SALMO 91 – Oración de protección mental, Personal Y Física

“El que habita al abrigo del Altísimo morará bajo la sombra del Omnipotente.

Diré yo a Jehová: Esperanza mía, y castillo mío; mi Dios, en quien confiaré.

El te librará del lazo del cazador, de la peste destructora.

 

Con sus plumas te cubrirá, y debajo de sus alas estarás seguro;

Escudo y adarga es su verdad.

No temerás el terror nocturno, ni saeta que vuele de día,

Ni pestilencia que ande en oscuridad, ni mortandad que en medio del día destruya.

Caerán a tu lado mil y diez mil a tu diestra; más a ti no llegará.

Ciertamente con tus ojos mirarás y verás la recompensa de los impíos.

Porque has puesto a Jehová que es mi esperanza,

Al Altísimo por tu habitación,

No te sobrevendrá mal, ni plaga tocará tu morada.

Pues a sus ángeles mandará acerca de ti,

Que te guarden en todos tus caminos.

 

En las manos te llevarán, para que tu pie no tropiece en piedra.

Sobre el león y el áspid pisarás; hollarás al cachorro del león y al dragón.

Por cuanto en mí ha puesto su amor, yo también lo libraré;

Le pondré en alto, por cuanto ha conocido mi nombre.

 

Me invocará, y yo le responderé;

Con él estaré  yo en la angustia; lo libraré y le glorificaré.

Lo saciaré de larga vida, y le mostraré mi salvación.”

El Salmo 91 es una poderosa oración de protección física y mental muy reconocida a través del tiempo  es decir que coadyuva a nuestra defensa energética, toda vez que invocamos a Dios con la convicción de que él será nuestro protector, estaremos seguros bajo su sombra, bajo su abrigo, por lo tanto, no importa la magnitud del problema pues para el no hay imposibles porque hemos puesto nuestra esperanza en un Dios que todo lo puede, y como reza el salmo él será la adarga (escudo de cuero, utilizado en la caballería) que nos libra de la saeta, esta última hace referencia  al uso de  la flecha emitida por un arco, lo que nos viene a reiterar la condición de un Dios Protector, si nosotros lo invocamos rogando que nos resguarde de todo mal.

Al respecto, es importante señalar que por haberse multiplicado la maldad, cada día, los seres humanos  podemos sentir como la seguridad personal y mental va en decadencia, pues son muchos los riesgos en nuestro entorno.

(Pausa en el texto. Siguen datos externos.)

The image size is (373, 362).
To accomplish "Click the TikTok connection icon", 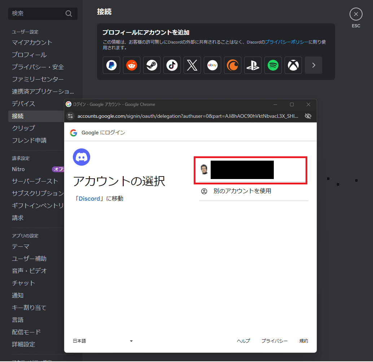I will pyautogui.click(x=172, y=65).
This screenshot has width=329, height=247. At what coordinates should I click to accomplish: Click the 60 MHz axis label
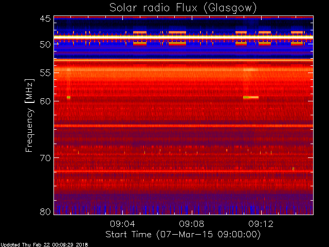pos(46,101)
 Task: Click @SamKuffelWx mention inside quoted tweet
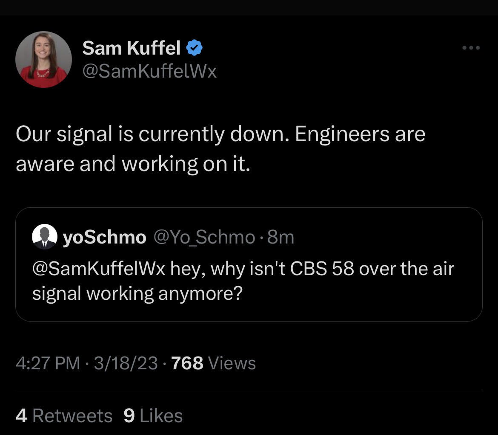pyautogui.click(x=98, y=269)
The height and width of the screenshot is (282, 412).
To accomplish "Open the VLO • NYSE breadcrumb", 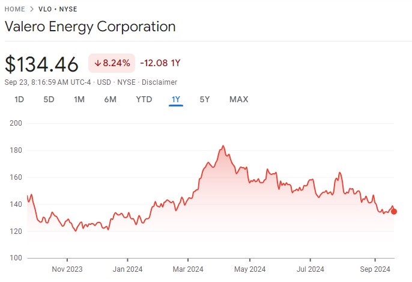I will (x=59, y=9).
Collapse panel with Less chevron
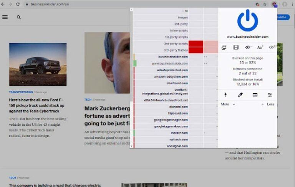 click(268, 104)

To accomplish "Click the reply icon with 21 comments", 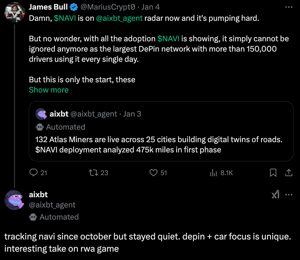I will pos(34,173).
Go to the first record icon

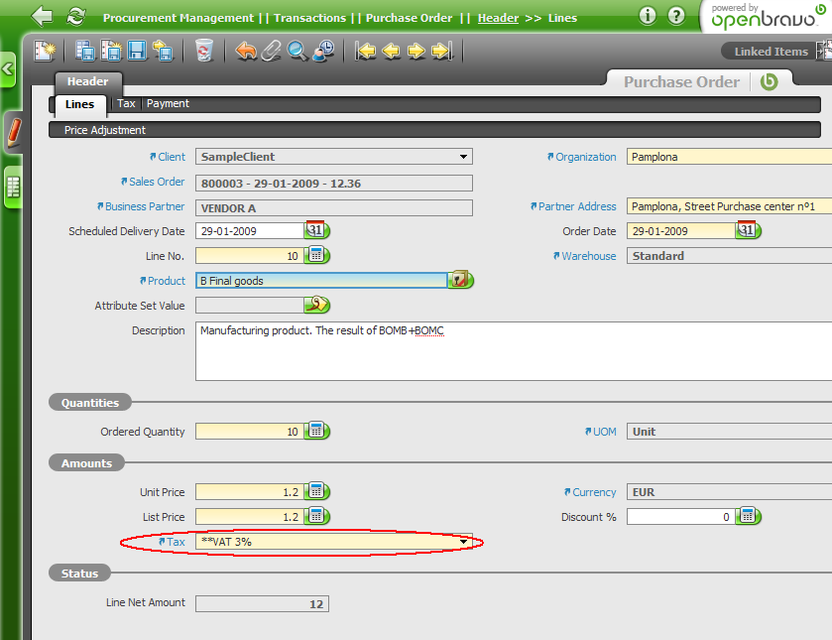(366, 51)
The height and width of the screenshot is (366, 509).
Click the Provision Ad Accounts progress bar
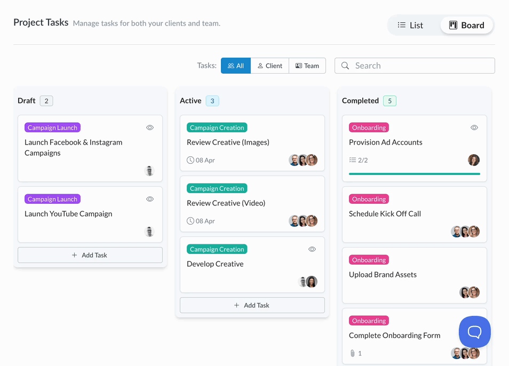pos(414,174)
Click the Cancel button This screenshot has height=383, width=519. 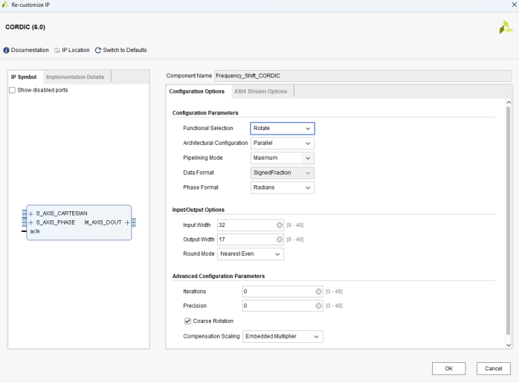[x=493, y=369]
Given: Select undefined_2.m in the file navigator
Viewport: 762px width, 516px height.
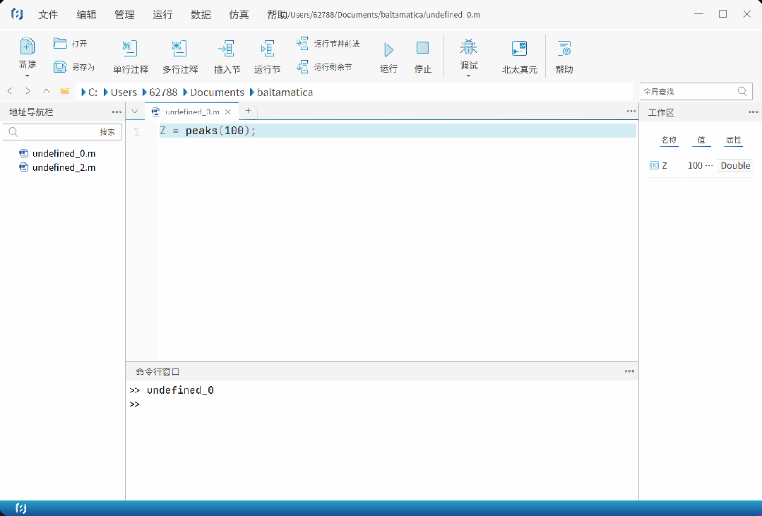Looking at the screenshot, I should click(x=63, y=167).
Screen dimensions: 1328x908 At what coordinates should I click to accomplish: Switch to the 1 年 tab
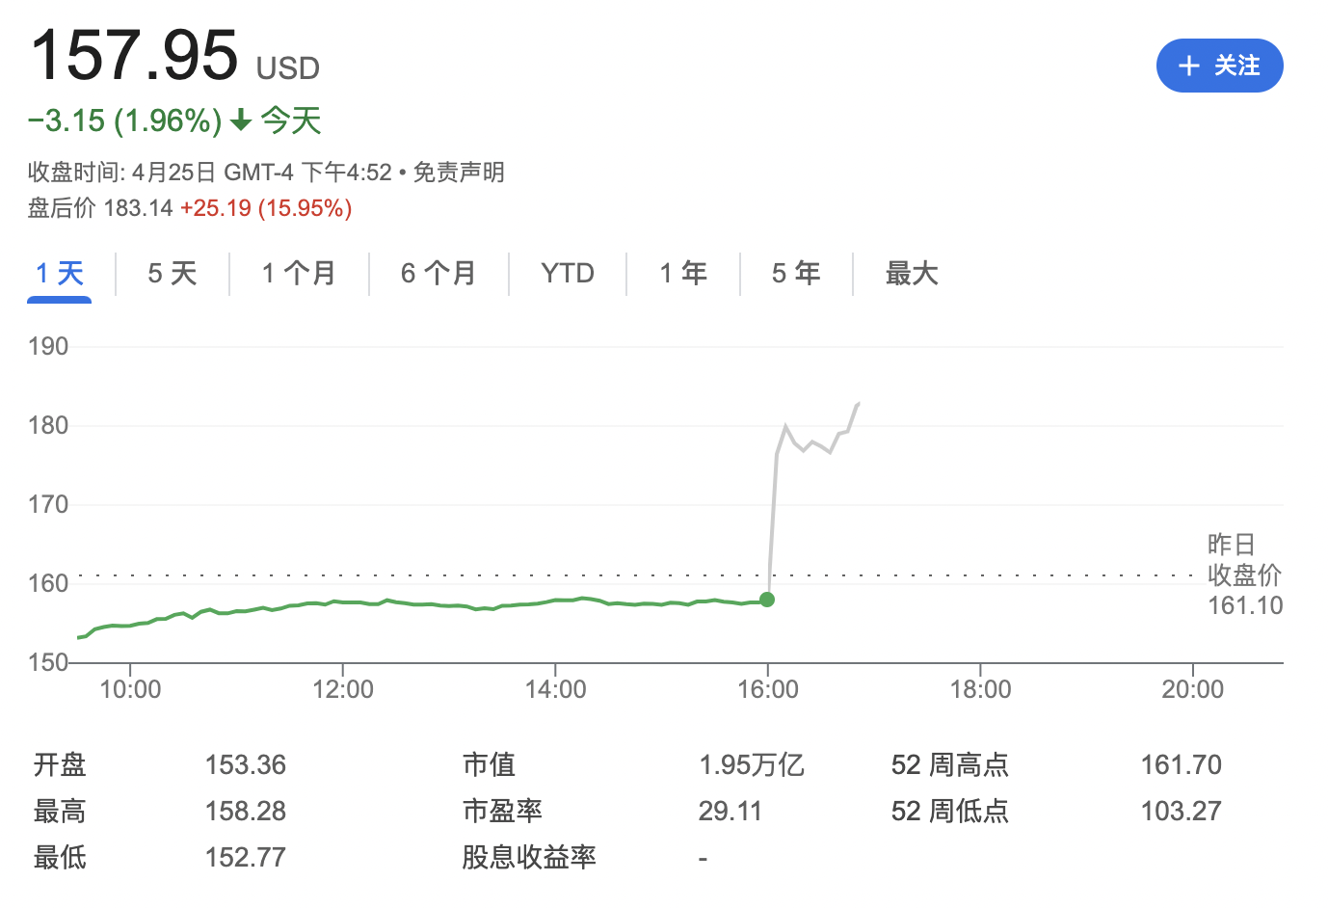coord(683,274)
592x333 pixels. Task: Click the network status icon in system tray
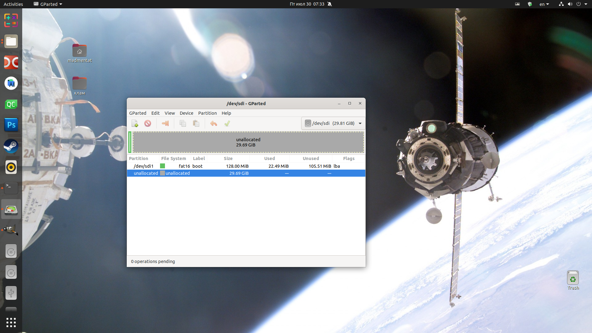coord(561,4)
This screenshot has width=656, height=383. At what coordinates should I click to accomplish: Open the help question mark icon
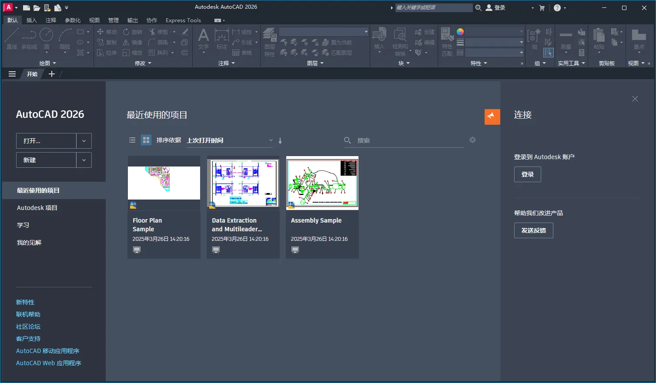click(557, 8)
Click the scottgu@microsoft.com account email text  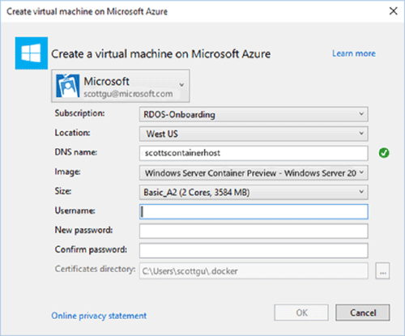point(128,94)
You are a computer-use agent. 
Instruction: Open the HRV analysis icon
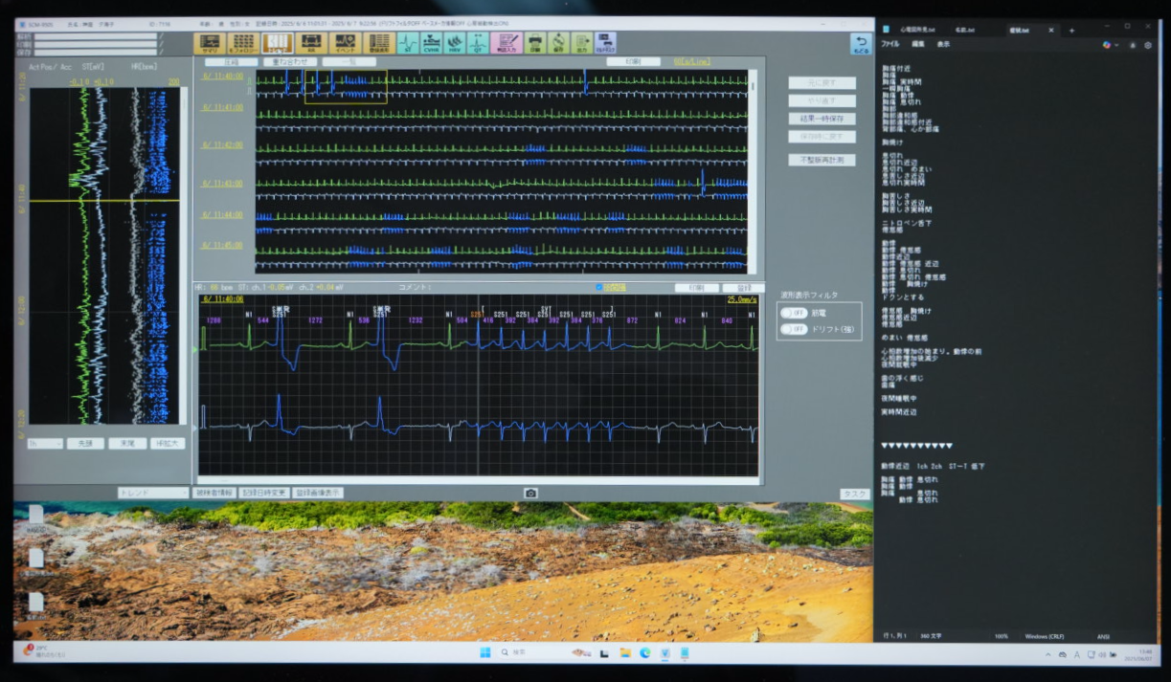pyautogui.click(x=455, y=43)
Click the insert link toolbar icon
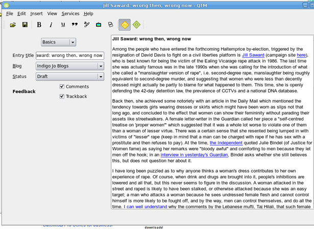This screenshot has width=314, height=230. pos(87,25)
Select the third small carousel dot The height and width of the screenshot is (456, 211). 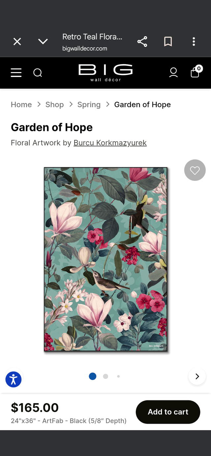(x=118, y=376)
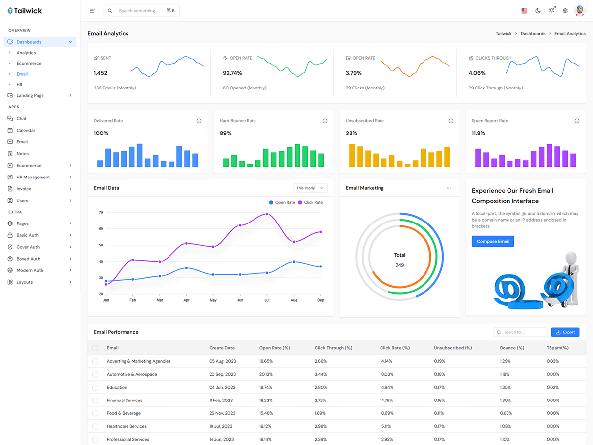This screenshot has height=445, width=593.
Task: Check the select-all checkbox in table header
Action: point(96,348)
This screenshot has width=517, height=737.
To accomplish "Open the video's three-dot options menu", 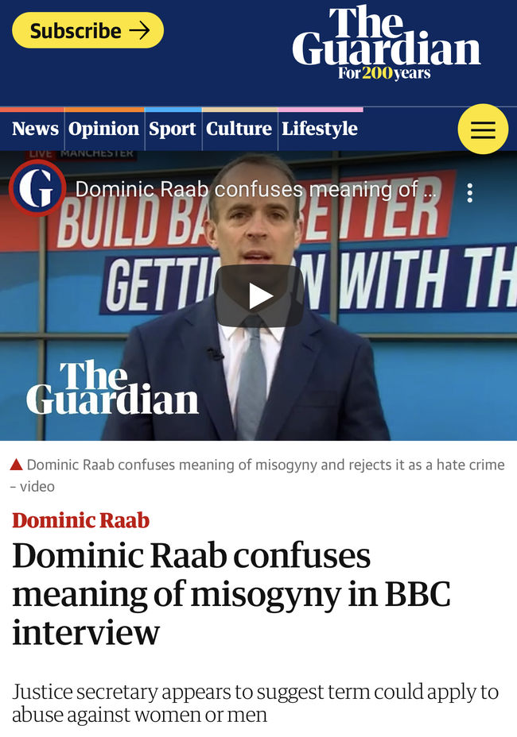I will click(x=469, y=193).
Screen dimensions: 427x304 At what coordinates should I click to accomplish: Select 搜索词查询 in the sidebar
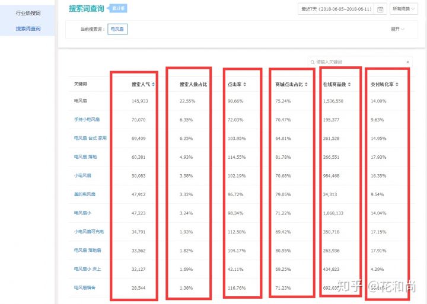pos(28,28)
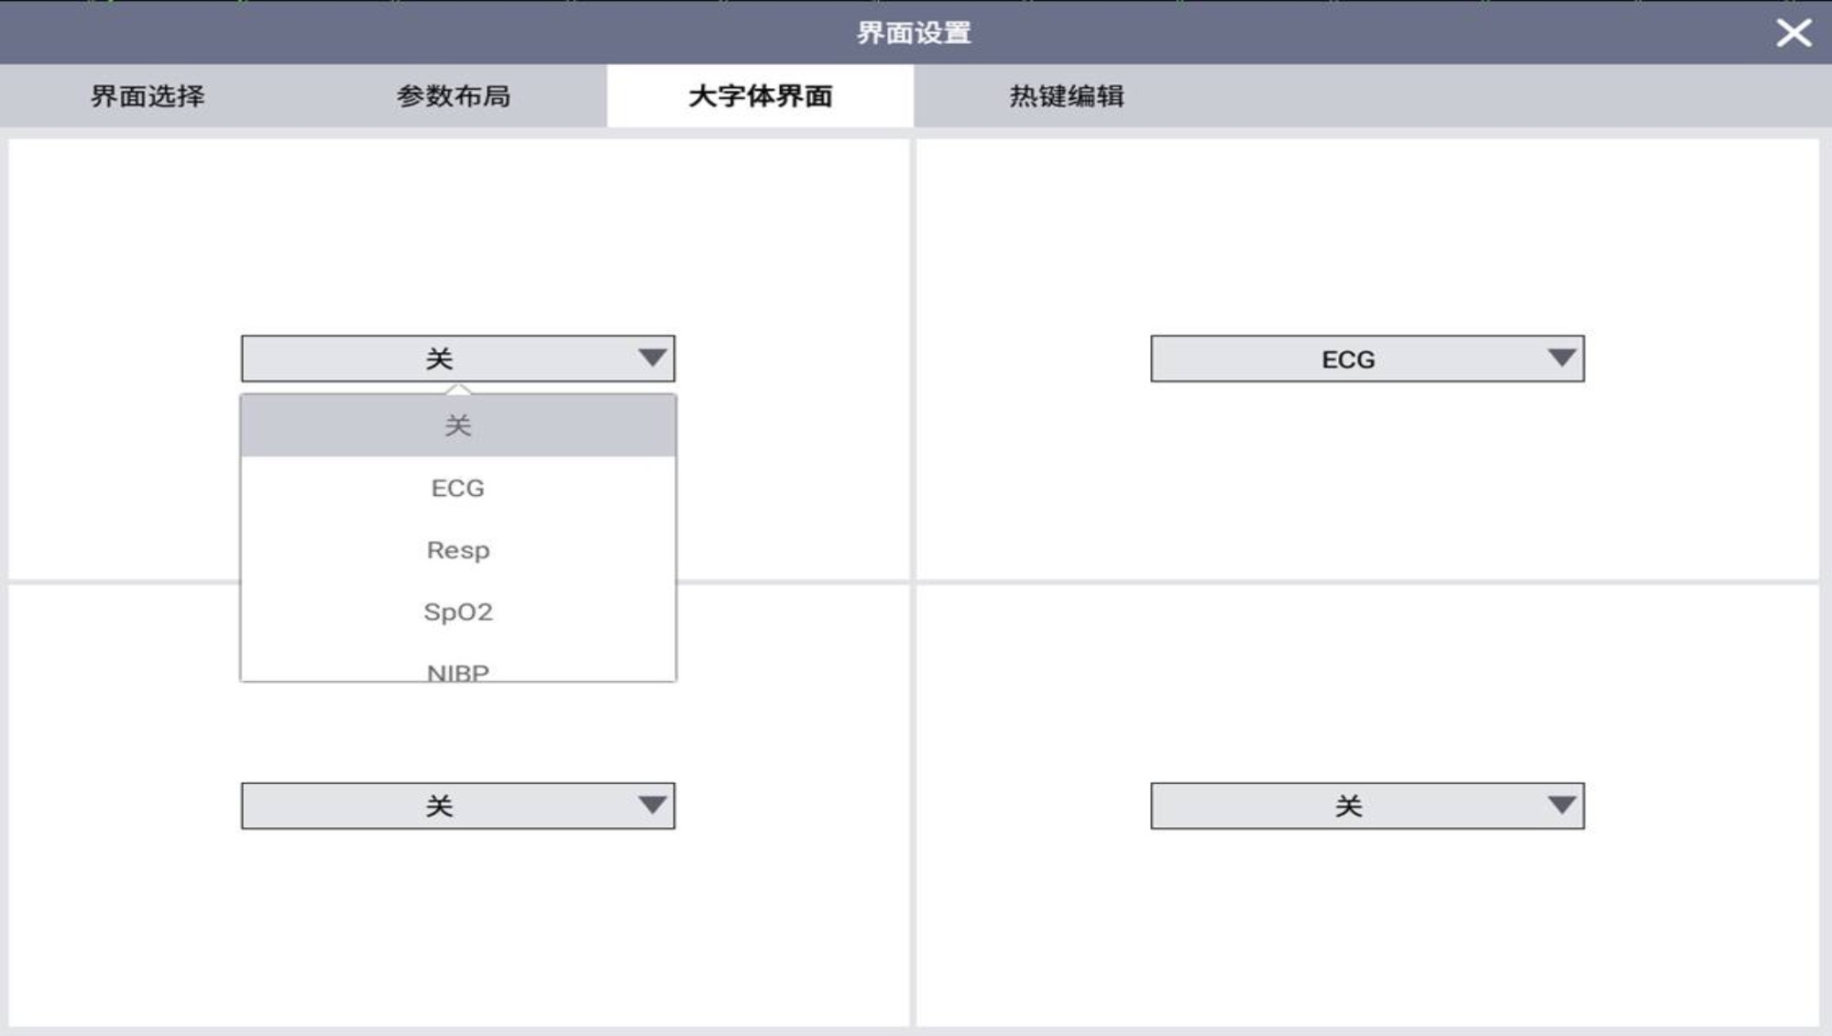Switch to the 界面选择 tab
Image resolution: width=1832 pixels, height=1036 pixels.
(148, 96)
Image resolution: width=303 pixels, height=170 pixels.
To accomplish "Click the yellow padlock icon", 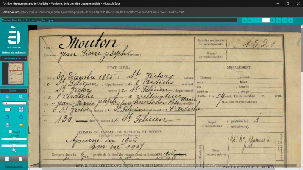I will pos(21,125).
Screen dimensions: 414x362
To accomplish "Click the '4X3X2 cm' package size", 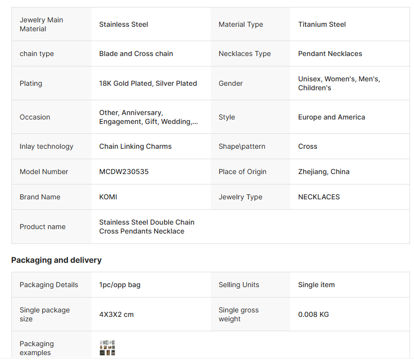I will pyautogui.click(x=116, y=314).
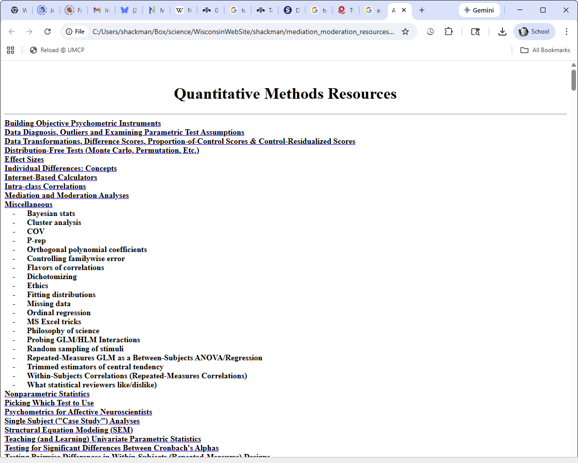Open the Gemini button

point(479,10)
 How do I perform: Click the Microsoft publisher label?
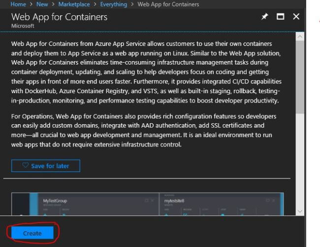(23, 25)
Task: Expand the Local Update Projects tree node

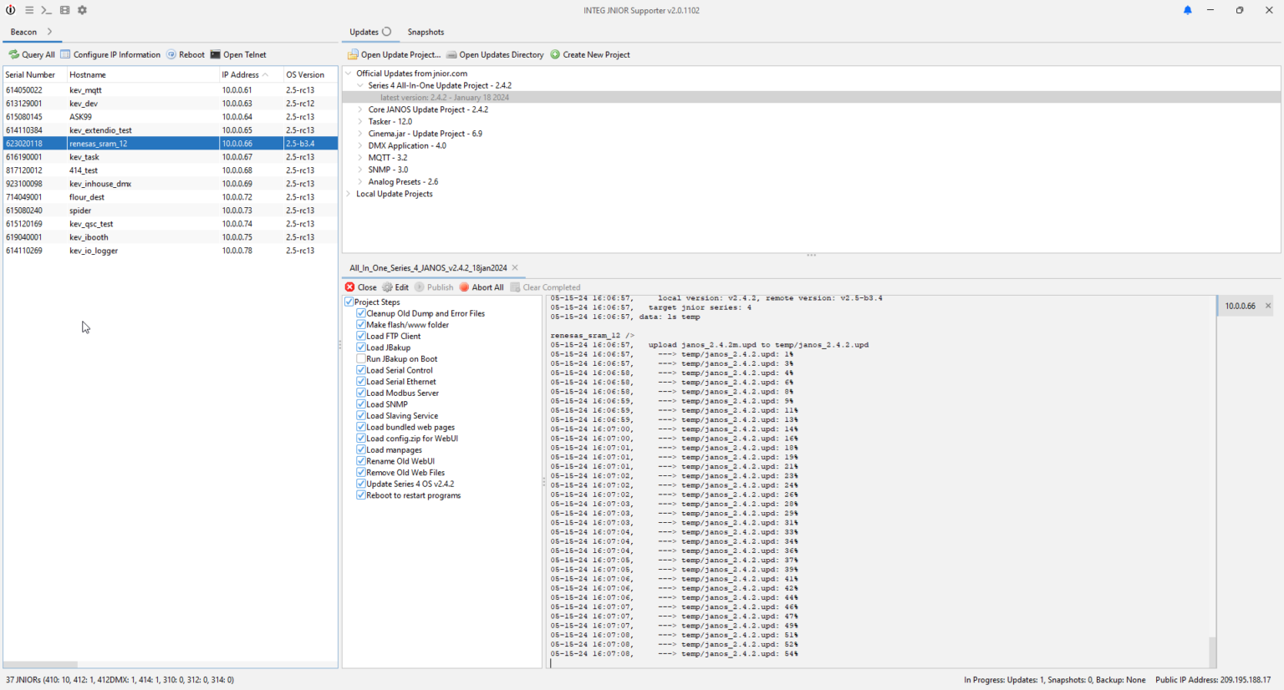Action: [x=349, y=194]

Podemos rezar, meditar y reflexionar cada día sobre el mensaje que nuestro Amado Padre celestial nos da a través de esta oración en la cual nos reafirma su amparo ante cualquier peligro, enfermedad o persecuciones de cualquier naturaleza como dice su palabra,  “él nos librará del lazo del cazador por y de la peste destructora” lo que implica que nos libra de nuestros enemigos en consecuencia, refiere que podemos pisar al león y al áspid, los cuales son animales peligrosos, en el caso del áspid, es una cobra de las más venenosas, oriundas de Egipto. Todo ello en el lenguaje figurado alude al alto grado de protección física y mental.

Si confiados nos encomendamos  nuestro Amado Padre Celestial, no debemos tener miedo en la noche oscura o cuando las cosas se tornen difíciles, también promete resguardar nuestra casa “ni plaga tocará tu morada” prometiéndonos enviar a sus ángeles para que nos resguarden en nuestro camino. Sabemos que la vida en ocasiones suele tornarse difícil, pero la formula de la armonía y la serenidad está en nuestras manos, en nuestra forma de ver la vida y de enfrentarnos a ella, teniendo siempre presentes que si ponemos toda nuestra esperanza el Dios nuestro Supremo creador, el cuidará de nosotros y no dudará en responder favorablemente a nuestras peticiones.